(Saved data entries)

* * * * * * * * *

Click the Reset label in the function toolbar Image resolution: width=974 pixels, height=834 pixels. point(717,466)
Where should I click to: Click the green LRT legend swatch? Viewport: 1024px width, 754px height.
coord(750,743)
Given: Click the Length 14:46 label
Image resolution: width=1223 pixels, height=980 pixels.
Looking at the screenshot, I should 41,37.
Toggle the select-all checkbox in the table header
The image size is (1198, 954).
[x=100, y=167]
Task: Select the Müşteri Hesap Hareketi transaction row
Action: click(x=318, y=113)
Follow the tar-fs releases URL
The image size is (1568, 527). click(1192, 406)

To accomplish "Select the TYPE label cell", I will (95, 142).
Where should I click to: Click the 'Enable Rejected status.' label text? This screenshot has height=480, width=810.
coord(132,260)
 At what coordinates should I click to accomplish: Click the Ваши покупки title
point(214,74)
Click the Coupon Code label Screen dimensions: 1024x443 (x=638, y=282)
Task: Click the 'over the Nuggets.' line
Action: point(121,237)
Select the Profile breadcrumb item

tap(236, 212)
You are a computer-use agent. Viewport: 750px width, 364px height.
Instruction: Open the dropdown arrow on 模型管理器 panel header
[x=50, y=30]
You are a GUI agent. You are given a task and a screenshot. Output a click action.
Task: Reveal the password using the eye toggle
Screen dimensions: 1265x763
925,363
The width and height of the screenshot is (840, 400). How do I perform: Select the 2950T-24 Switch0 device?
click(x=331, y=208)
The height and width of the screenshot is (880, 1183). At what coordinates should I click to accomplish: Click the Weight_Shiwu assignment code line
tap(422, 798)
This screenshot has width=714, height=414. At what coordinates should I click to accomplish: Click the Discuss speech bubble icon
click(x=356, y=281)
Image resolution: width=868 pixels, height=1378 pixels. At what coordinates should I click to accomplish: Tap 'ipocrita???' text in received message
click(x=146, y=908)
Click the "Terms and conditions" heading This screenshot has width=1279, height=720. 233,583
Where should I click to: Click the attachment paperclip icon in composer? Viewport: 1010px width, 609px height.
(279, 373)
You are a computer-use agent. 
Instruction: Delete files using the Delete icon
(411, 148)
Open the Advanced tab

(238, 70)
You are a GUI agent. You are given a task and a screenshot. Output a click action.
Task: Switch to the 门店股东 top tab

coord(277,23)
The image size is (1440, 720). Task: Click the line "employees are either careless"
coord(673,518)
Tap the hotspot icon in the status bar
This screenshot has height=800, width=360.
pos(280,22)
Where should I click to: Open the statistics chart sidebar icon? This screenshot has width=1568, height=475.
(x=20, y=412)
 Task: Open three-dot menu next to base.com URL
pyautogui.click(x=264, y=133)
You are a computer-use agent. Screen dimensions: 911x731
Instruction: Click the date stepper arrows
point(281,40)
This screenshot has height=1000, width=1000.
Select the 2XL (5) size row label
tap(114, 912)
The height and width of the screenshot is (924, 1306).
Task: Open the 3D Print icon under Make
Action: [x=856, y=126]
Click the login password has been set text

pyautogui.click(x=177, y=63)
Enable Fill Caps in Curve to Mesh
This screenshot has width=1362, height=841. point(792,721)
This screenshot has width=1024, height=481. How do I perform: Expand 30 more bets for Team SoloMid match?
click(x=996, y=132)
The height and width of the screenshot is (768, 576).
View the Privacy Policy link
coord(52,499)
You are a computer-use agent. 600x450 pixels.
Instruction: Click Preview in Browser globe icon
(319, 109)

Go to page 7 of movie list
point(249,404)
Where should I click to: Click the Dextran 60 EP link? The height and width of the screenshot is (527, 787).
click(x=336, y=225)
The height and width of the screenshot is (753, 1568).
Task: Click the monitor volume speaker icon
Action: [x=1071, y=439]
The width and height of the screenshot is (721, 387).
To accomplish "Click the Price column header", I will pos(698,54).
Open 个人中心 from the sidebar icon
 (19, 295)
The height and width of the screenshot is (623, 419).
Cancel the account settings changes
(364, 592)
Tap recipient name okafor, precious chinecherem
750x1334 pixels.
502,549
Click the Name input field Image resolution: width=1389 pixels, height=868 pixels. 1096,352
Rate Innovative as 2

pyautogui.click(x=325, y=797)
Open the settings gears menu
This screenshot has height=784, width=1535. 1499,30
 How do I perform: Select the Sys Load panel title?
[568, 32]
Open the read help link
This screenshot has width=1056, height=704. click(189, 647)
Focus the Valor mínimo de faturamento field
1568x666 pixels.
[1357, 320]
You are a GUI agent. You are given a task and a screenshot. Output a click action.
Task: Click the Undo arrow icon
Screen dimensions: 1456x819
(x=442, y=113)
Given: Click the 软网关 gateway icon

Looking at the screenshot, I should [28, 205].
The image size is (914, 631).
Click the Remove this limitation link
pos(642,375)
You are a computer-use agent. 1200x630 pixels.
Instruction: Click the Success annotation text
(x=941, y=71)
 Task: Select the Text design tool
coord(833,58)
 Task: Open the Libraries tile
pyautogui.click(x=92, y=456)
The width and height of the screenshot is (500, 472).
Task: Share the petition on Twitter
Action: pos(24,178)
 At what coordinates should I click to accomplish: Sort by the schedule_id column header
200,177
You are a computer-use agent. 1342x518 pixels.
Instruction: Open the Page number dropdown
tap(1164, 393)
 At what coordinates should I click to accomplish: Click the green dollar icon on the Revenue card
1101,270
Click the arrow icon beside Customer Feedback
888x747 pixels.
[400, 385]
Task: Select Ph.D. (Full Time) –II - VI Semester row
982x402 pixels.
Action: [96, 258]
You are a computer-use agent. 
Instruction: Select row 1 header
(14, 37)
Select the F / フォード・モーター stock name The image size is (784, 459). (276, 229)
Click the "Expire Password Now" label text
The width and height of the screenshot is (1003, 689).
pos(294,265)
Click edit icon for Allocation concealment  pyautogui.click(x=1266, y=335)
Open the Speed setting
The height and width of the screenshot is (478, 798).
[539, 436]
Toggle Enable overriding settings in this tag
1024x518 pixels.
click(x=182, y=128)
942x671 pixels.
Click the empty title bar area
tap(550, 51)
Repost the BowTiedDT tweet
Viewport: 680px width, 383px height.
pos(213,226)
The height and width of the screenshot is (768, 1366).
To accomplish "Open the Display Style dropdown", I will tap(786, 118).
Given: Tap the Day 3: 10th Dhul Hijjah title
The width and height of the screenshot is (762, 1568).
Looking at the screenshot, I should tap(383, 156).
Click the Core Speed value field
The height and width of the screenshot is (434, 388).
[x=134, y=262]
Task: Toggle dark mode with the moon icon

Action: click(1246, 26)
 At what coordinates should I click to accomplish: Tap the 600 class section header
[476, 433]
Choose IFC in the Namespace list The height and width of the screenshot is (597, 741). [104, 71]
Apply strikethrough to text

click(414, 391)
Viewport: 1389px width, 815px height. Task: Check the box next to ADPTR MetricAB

* * * * * * * * *

### PROBLEM REQUIREMENTS
Only those lines of the entries above that run from the line containing "The height and width of the screenshot is (478, 798)." to the line containing "Click the Core Speed value field", both included, should be transcribed exactly.

### RESPONSE AREA
The height and width of the screenshot is (478, 798).
[539, 436]
Toggle Enable overriding settings in this tag
1024x518 pixels.
click(x=182, y=128)
942x671 pixels.
Click the empty title bar area
tap(550, 51)
Repost the BowTiedDT tweet
Viewport: 680px width, 383px height.
pos(213,226)
The height and width of the screenshot is (768, 1366).
To accomplish "Open the Display Style dropdown", I will tap(786, 118).
Given: Tap the Day 3: 10th Dhul Hijjah title
The width and height of the screenshot is (762, 1568).
Looking at the screenshot, I should tap(383, 156).
Click the Core Speed value field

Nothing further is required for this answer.